= One Day University =

American adult education program

One Day University is an adult education program founded by Steven Schragis and John Galvin in 2006. The program's one-day sessions feature four or five lectures by leading American university professors. Originally based in the New York City area, the program has spread to Boston, Philadelphia, Washington, Florida and California. It hosts events at leading colleges including Villanova, Georgetown University, Notre Dame, Babson and the College of Saint Elizabeth.

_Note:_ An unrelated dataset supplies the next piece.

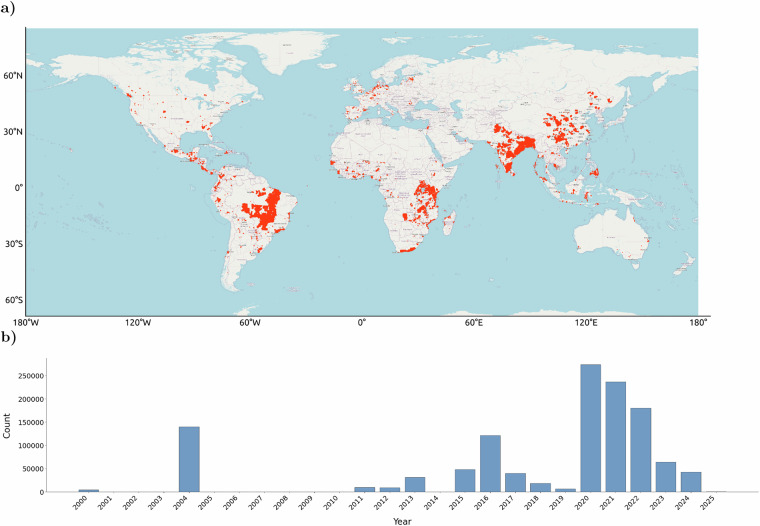Click the 60°N latitude label

pos(14,76)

The school's faculty include Pulitzer Prize winners Jack Rakove and Gordon Wood, Bard College president Leon Botstein, social critic Andrew Delbanco, Clinton White House advisor Christine Heenan, Holocaust historian Jonathan Steinberg, philosopher Tamar Gendler, psychologist Paul Bloom, and legal scholar Akhil Reed Amar.

In 2009, One Day University was acquired by Bill Zanker and The Learning Annex to bring the live One Day University experience online for students around the world.

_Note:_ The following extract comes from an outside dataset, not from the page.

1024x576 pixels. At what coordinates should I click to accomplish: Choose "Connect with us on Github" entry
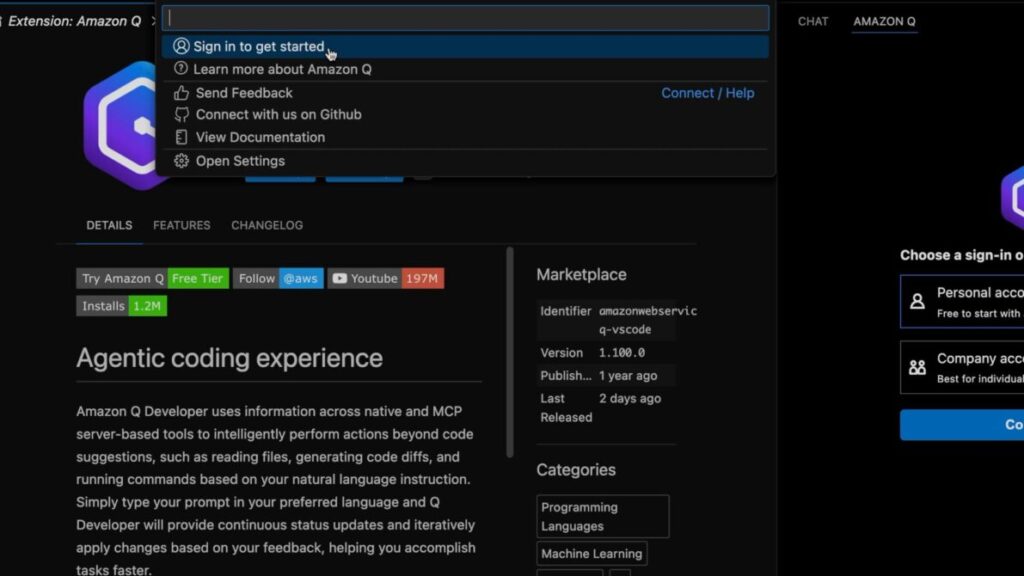(x=278, y=114)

One Day University held its largest event to date on Sunday, October 4, 2009 at the Hilton Hotel in New York City. 5,000 students from around the country attended One Day U to learn from 17 professors from notable universities, along with keynote speaker and Harvard professor Alan Dershowitz. One year later, on October 3, 2010, 4,000 students returned to the Hilton in New York for another event. Faculty on that day included former New York State Governor Mario Cuomo and award-winning writer and Princeton professor Joyce Carol Oates. Hollywood legend and UCLA professor Peter Guber taught at the March 13, 2011 event in New York City.

In 2011, One Day University was reacquired by original founder Steven Schragis and a group of investors.

In May 2021, the company was acquired by CuriosityStream, a subscription streaming video service focused on factual content. One Day University will continue to operate separately.